Aufgaben:
#1 Wiederhole aus dem Text über die Gebäudesanierung wörtlich die Stelle, die mit „Foto: Imago images/shotshop“ beginnt und bis „Krise schon finden.“ reicht.
#2 Nimm den Text über die Gebäudesanierung dort auf, wo er endet, und schreib ihn weiter.

Kampf gegen die Klimakrise: Ein Vorschlag wäre die energetische Erneuerung des gesamten Gebäudebestands in Österreich.
Foto: Imago images/shotshop

Die gemeinsame Ursache des "Multiorganversagens" besteht in der Dominanz neoliberaler Theorien, sie haben diese Einzelentwicklungen legitimiert – von der Entfesselung der Finanzmärkte, der Nichtbekämpfung der Erderwärmung bis zum Glauben, "die Märkte" würden den Weg aus der Krise schon finden.

"Geldspritzenpolitik"

Depressionen sind Phasen, in denen das Alte nicht mehr funktioniert und das Neue noch nicht gefunden ist. Ihre Überwindung verlangt einen umfassenden Kurswechsel durch eine Politik, welche die bedrückendsten Probleme durch große Projekte anpackt, die Menschen dafür mobilisiert und ihnen so Hoffnung gibt auf ein besseres Leben (wie in der Weltwirtschaftskrise der New Deal von Roosevelt oder die Schaffung des Wohlfahrtsstaats in Schweden). Der "Geldspritzenpolitik" fehlen hingegen Visionen für die Bewältigung der gegenwärtigen Hauptprobleme.

Wie könnte eine "krisengerechte" Politik konkret aussehen? Das möchte ich am Beispiel eines Megaklimaprojekts skizzieren: die energetische Erneuerung des gesamten Gebäudebestands in Österreich durch den integrierten Einsatz von Wärmedämmung, Photovoltaik, Stromspeichern, Wärmepumpen und den Ausbau lokaler Stromnetze. Dadurch lässt sich der Energieverbrauch für Heizen und Kühlen radikal absenken und zusätzlich Strom erzeugen. Die Umsetzung sollte zunächst Ein- beziehungsweise Zweifamilienhäuser in kleine "Ökokraftwerke" verwandeln.

"Anschubpotenzial"

Wie hoch wäre das "Anschubpotenzial", wenn drei Prozent der Häuser jährlich saniert würden? Bei Einzelprojektkosten von 150.000 Euro für Dämmung, Wärmepumpe, Photovoltaik und Speicher und 50.000 Sanierungen ergäben sich Gesamtinvestitionen von 7,5 Milliarden Euro und ein zusätzliches BIP von 11,2 Milliarden Euro oder 2,8 Prozent pro Jahr. Die Umsetzung erfordert ein politisches Projektmanagement, das Bund, Länder, Gemeinden, Banken, Unternehmen und Medien aktivierend vernetzt:

· Es werden einheitliche Förderungsinstrumente geschaffen, die Sanierungen "im Ganzen" fördern (derzeit werden die einzelnen Komponenten wie Wärmedämmung oder Photovoltaik getrennt unterstützt – überdies nach Bundesländern unterschiedlich).

· Die örtlichen Banken/Sparkassen erstellen nicht nur Finanzierungspläne, sondern helfen auch bei der Einholung von Kostenvoranschlägen oder behördlichen Genehmigungen.

Quellenauszug:
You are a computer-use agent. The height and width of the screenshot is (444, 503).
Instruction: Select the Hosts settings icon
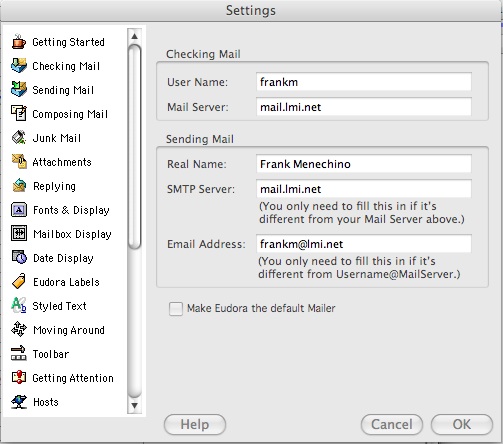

Antworten je Aufgabe:
#1
Foto: Imago images/shotshop

Die gemeinsame Ursache des "Multiorganversagens" besteht in der Dominanz neoliberaler Theorien, sie haben diese Einzelentwicklungen legitimiert – von der Entfesselung der Finanzmärkte, der Nichtbekämpfung der Erderwärmung bis zum Glauben, "die Märkte" würden den Weg aus der Krise schon finden.

#2
· Es wird eine Kampagne mit "langem Atem" organisiert samt Logo, Slogan, Informationsmaterial, Best-Practice-Wettbewerben etc. Sie zeigt: Gut wohnen und Klima schonen ergänzen einander. Je mehr das zum Thema (bis zu den Stammtischen) wird, desto mehr Menschen werden für das Megaprojekt mobilisiert.

Die Kreditkonditionen werden auf Jahre hinaus extrem günstig sein, da der Euro-Leitzins bei null bleibt und die Banken durch Grundbuchsbesicherung kein Risiko haben. Um das Projekt auf Touren zu bringen, braucht es am Beginn eine massive Förderung samt der Ankündigung, dass diese langfristig zurückgefahren wird ("Early-Bird-Effekt").

Selbst wenn am Anfang 30 Prozent der Investitionssumme zugeschossen würden (2,5 Milliarden Euro), wäre es für den Staat ein Geschäft; denn vom zusätzlichen BIP von 11,2 Milliarden Euro nimmt er ein Jahr später wesentlich mehr an Mehrwert-, Lohn- und Einkommenssteuer ein.

Nachfrageimpulse

Einer der wichtigsten makroökonomischen Vorteile eines solchen Megaprojekts besteht darin, dass seine Nachfrageimpulse das ganze Land erfassen und arbeitsintensive Produktionen auslösen (im Gegensatz zu einzelnen Großprojekten).

Generell gilt: Die Bewältigung der Wirtschafts- und Klimakrise erfordert eine neue Art gestaltender und die Menschen aktivierender Politik, das Aufstellen von Unterstützungs- und Fördertöpfen wird nicht reichen. Dazu braucht es konkrete, breitdiskutierte Vorstellungen, wie Europa in zehn, 20 oder 30 Jahren aussehen soll. Ohne reale Utopien und die Selbstermächtigung, sie umzusetzen, bleibt "Krise als Chance" eine Phrase. (Stephan Schulmeister, 8.7.2020)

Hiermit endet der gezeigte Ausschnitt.